Fate didn’t treat Pola’s family so kindly. Zahar Melamedzon dies of typhus, in Russia. His wife succeeds in fleeing Russia, together with her children and valuables, but soon, in Brzeziny, she gets stolen and has no money at all. She has to live in a small way, in one room with the children at her parents’. She can’t afford to send her children to a gymnasium after they have graduated an elementary school. Pola makes some money by accompanying silent films in cinemas. Her older brothers, Ossi and Zygmunt, find a job in garment shops run by their uncles. Zygmunt works as a messenger at Melpoz for a while and lives in Poznan. Ossi become a book-keeper at his uncle’s business.
Pola didn’t have much of a chance to get married. She wasn’t pretty and had no dowry. In many pictures she looks modest and uncertain. Her relationship with Fira was very strong. Fira tried to help her. In 1938, Policzka lived in Poznan and helped Fira’s mother with running the business but she doesn’t seem satisfied in the pictures taken at that time. It was probably because Fira’s mother was not happy about her husband decision regarding Pola’s work and stay at the Melamedzons’. Moreover, the young woman experienced some emotional problems then.

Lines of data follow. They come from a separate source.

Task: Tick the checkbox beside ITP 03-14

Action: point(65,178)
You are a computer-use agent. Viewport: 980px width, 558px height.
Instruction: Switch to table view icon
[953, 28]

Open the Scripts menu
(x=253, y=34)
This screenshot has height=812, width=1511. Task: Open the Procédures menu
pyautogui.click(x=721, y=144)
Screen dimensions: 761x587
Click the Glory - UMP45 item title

When the war broke out, Ossi and Zygmunt escaped from the Germans to Russia and they survived the war there. Pola and her mother stayed in Brzeziny, then they were in the Lodz Ghetto. They were murdered in Auschwitz, in 1943, according to the Yad Vashem testimonies.
Below, we place Fira’s memory of her aunt Sara and Staszek Warhaft, a doctor from Brzeziny.
Buttons of aunt Sara
Daddy helped his family and tried to help aunt Sara too. He remembered about her. She was his sister-in –law. She lost her husband in Rostov, and then she lost all her valuables in Brzeziny. And she had the same amount of diamonds and golden coins as we had, as the brothers divided them fairly among themselves while fleeing Kharkiv. Suddenly, she stayed with no money at all. Although she had rich brothers, they were rather cold-hearted and helped her a little bit. So, the aunt, who used to be a wealthy hostess, was forced to become a labourer. She earned money by sewing buttons to the clothes made by Brzeziny tailors. They brought ready suits to her room in the grandparents’ house and she made a living by sewing buttons to them.

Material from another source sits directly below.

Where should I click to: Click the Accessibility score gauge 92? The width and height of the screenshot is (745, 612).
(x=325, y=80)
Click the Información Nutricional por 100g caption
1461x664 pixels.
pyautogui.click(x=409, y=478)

My cousin Rita Dymant, a granddaughter of my grandpa’s brother, married Stanislaw Warhaft, who was a doctor. Staszek was an extraordinary man and everybody’s favourite in Brzeziny, as he cured the poor for free. Daddy sometimes gave him some money which he used to buy some more food and distribute it among the poorest.
When the war began, Staszek went to the camp in Oswiecim. He didn’t confess he was a doctor as he didn’t want to be commanded by Josef Mengele. He preferred hard labour. Staszek and Rita survived the camps. After the war, I met a man who slept next bunk to Warhaft’s in the camp. He told me that Staszek worked very hard not to „have any crime on his conscience”, as he used to say.